Ne les diabolisons pas, cela dit : toute la classe n'a pas dit ça, ça devait être le fait d'un seul élève, ou de deux-trois au pire. Mais bon. Ca reste dramatique.
C'est limite à celui qui criera son homophobie le plus fort. Parce que dans la cour de récré, soutenir le mariage homosexuel, pour un élève, c'est s'exposer aux railleries : "Ah ouais c'est parce que t'es pédé, c'est ça ?! Hahaha". A l'inverse, dire haut et fort qu'exterminer les homos ou leur refuser des droits fondamentaux, c'est normal, ça revient à clamer sa virilité, à dire que t'es un "vrai mec". 
C'est tragique. Absolument tragique.
Ces petits gamins qui hurlent au racisme dès que tu leur mets une heure de colle ("Ouais c'est parce que je suis noir c'est ça ?!") trouvent parfaitement normal de traiter les homosexuels comme des parias. C'est normal, quoi. Pas de problème.
Ca laisse sans voix. 

J'aimerais en parler avec eux. Mais bon, je ne l'ai pas fait sur le coup (c'était avec un petit groupe, en fin d'heure, je fermais la porte de ma salle), et je ne vais pas prendre une heure pour aborder le sujet et organiser un débat, ça n'est pas ma place. Délicat. Peut-être que c'est plutôt Isidor qui devrait leur en parler, en Education Civique. Mais bon, le pauvre, il a déjà méchamment galéré quand il a dû leur faire un cours sur la laïcité... (Oui, la laïcité est au programme. Et c'est une très bonne chose. Mais c'est un sujet sensible).

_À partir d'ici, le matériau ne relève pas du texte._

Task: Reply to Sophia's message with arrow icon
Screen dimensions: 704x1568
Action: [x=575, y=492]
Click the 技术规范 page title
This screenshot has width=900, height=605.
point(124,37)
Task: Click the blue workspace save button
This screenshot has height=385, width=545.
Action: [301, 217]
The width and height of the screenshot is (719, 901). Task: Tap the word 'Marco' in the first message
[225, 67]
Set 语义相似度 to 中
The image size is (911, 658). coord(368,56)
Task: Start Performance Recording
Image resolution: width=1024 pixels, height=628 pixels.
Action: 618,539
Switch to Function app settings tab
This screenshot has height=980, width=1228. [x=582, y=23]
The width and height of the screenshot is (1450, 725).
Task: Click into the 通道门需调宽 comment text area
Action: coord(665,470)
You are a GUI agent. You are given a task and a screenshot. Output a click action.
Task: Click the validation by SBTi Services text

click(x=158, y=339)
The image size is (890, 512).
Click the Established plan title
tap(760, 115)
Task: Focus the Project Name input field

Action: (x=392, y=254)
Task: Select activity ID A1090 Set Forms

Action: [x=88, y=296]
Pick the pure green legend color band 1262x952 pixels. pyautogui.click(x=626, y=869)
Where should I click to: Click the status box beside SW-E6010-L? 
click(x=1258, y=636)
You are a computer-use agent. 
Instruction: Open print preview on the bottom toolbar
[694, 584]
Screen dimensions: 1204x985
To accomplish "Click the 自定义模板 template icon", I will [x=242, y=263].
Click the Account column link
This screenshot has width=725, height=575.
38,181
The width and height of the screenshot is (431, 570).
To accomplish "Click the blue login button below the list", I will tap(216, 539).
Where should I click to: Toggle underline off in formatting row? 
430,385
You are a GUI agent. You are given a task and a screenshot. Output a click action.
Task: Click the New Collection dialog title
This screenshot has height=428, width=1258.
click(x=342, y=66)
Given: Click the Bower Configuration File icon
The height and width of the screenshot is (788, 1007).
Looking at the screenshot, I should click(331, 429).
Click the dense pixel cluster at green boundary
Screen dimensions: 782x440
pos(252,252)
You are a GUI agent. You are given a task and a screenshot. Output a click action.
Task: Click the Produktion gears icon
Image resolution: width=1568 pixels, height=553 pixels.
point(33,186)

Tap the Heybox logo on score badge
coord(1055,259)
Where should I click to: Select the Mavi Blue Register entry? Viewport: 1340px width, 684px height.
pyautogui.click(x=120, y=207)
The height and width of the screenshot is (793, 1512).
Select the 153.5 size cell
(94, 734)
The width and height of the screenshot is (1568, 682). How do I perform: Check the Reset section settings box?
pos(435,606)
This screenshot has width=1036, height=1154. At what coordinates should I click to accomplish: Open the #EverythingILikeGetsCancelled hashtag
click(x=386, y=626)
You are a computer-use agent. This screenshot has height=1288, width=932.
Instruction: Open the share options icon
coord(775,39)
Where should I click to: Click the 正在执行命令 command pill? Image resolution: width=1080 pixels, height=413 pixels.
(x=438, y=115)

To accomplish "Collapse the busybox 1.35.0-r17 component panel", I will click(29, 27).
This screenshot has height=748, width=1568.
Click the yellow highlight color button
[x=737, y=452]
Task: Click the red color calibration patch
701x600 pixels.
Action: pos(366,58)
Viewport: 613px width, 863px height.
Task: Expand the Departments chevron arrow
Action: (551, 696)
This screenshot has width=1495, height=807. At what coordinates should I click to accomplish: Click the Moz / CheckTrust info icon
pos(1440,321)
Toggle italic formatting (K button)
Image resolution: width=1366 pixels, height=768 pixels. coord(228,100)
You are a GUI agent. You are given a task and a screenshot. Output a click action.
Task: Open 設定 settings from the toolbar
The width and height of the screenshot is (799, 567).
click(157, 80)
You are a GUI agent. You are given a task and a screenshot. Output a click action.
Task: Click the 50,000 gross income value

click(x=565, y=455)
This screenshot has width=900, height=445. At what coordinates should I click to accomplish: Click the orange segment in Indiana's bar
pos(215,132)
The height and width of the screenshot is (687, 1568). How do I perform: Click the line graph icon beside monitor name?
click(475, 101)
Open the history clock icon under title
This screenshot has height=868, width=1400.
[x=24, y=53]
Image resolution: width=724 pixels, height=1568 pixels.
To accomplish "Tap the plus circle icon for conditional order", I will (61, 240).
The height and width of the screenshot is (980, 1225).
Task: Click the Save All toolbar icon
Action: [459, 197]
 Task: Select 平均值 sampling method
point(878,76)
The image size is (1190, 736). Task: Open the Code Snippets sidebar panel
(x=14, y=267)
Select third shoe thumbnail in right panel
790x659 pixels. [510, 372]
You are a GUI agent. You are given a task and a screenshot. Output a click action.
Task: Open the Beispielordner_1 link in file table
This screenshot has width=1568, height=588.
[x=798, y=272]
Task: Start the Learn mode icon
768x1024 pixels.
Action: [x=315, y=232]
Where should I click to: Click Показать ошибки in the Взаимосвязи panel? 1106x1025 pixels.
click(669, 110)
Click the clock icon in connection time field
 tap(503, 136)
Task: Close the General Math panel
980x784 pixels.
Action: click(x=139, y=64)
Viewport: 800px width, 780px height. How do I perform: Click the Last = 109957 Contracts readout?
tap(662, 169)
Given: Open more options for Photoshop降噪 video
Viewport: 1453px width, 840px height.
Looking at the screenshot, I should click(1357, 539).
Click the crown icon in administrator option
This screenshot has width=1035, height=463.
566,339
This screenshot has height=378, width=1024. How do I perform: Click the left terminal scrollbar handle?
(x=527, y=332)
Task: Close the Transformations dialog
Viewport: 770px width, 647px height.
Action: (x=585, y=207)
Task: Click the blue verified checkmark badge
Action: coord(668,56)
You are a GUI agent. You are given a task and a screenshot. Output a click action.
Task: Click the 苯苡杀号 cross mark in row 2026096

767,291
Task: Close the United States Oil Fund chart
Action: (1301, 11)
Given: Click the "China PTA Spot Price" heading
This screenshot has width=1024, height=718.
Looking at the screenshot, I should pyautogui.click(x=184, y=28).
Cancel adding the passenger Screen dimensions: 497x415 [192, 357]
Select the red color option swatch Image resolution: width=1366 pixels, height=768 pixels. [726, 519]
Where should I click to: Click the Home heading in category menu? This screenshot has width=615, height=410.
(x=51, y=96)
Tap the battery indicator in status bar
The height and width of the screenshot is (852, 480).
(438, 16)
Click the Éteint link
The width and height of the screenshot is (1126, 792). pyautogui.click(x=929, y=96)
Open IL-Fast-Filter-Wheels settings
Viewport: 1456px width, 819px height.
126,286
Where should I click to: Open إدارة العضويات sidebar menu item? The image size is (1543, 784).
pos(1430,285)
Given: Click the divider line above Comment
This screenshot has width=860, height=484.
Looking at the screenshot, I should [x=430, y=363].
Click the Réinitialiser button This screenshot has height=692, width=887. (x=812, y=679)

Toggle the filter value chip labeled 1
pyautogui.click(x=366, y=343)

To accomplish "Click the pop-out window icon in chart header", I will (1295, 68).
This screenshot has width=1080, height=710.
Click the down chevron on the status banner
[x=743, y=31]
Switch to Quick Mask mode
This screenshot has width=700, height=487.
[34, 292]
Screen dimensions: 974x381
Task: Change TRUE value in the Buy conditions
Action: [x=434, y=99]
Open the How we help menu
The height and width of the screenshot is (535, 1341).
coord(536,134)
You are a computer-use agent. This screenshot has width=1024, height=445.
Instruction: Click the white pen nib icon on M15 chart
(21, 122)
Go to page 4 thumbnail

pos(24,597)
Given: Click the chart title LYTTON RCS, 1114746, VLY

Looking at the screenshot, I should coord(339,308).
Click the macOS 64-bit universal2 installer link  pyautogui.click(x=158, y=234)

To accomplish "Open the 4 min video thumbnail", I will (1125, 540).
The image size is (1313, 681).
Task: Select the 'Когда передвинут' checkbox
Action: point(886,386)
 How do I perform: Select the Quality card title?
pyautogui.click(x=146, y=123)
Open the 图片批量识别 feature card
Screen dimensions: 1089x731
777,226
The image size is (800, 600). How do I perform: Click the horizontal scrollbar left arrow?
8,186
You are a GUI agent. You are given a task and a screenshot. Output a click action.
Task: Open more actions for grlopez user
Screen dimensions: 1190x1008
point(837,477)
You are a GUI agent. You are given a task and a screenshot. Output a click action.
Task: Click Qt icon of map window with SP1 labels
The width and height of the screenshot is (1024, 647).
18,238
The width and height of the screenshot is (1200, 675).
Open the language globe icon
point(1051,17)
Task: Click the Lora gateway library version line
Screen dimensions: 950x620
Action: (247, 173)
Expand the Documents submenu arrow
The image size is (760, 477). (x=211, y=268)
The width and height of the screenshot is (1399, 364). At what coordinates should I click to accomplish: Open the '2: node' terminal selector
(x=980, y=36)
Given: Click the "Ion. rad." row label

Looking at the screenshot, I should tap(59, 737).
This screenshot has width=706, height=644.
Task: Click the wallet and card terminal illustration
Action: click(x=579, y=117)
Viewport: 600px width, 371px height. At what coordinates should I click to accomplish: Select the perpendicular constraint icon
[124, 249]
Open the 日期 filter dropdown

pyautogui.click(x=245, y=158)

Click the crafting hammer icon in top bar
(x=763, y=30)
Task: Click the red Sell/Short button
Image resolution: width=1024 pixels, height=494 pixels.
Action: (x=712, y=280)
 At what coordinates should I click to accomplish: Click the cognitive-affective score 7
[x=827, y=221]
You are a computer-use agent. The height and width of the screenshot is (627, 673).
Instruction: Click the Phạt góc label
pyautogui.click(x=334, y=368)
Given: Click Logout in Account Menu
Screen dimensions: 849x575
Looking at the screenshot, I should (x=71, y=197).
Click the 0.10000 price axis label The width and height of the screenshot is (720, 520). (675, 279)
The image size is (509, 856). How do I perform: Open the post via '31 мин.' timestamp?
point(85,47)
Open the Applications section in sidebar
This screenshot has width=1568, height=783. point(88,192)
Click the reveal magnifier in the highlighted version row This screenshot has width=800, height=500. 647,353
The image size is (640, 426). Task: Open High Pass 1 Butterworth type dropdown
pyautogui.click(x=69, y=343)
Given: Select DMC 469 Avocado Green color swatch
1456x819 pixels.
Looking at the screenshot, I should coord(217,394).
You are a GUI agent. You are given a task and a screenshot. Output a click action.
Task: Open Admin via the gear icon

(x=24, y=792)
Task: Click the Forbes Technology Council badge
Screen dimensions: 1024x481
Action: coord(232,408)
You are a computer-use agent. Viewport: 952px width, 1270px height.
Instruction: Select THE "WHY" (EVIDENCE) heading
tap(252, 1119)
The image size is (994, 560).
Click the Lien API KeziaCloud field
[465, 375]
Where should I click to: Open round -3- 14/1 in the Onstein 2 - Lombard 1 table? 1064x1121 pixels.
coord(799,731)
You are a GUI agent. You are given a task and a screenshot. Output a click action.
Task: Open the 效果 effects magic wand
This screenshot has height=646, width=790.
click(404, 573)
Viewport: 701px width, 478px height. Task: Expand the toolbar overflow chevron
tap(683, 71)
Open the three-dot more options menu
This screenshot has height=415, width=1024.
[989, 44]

Bien sûr, ils ne font que répéter ce que leur parents leur enseignent (c'est eux qui les ont traînés à la manif), mais quand même, je trouve ça terrifiant. 
Bien sûr qu'à l'école les gamins sont bêtes, et je sais que c'est monnaie courante de se faire "traiter" de pédé ou de lesbienne, mais bon. Oui. Les jeunes sont cons. Certes. Mais moi, je me souviens que quand, en cinquième, les gens nous traitaient de lesbiennes, moi et ma meilleure amie, en guise de réponse, on se faisait des smacks sur la bouche en pleine cour avant de leur dire d'aller mourir. Parce que déjà à douze ans, il était hors de question qu'on se rabaisse à dire "Non, arrête, on n'est pas lesbiennes, même pas vrai". C'était de la provocation stupide de notre part, mais c'était quand même moins bête. On avait au moins la décence de traiter ça par le mépris. Mais bon, je sais pas, j'imagine qu'on n'avait aucun mérite. On était, comme eux, les fruits de notre éducation, et on avait appris à mépriser l'homophobie au même titre qu'eux avaient appris à mépriser l'homosexualité. On avait juste eu des parents ouverts d'esprit. On avait grandi dans un milieu ouvert d'esprit.Et puis l'homosexualité féminine est mieux acceptée que l'homosexualité masculine, aussi. Donc c'était moins difficile, j'imagine. Je sais pas. 

Et puis bon, ils sont petits. Ils ont onze ans, ils n'en ont pas trente.
Ils connaissent rien à rien. Ils grandiront. Ils apprendront.
L'autre jour, ils ont également poussé des cris quand ils ont appris que je ne connaissais pas Keen V et Tal. "Quoi ?!! Vous connaissez pas Keen V et Tal ???!!! Oh la la... Mais vous écoutez quoi alors madame ??? Du classique ?!" (NB : "Keen'v, de son vrai nom Kevin Bonnet, né le 31 janvier 1983 à Rouen, est un chanteur de Ragga Dancehall") (Hahaha). Bref. 
(Enfin, heureusement, ils ont ensuite découvert que je savais - au moins - qui était Kim Kardashian. Ils ont donc décidé que je n'étais pas complètement inculte et irrécupérable. Ouf). 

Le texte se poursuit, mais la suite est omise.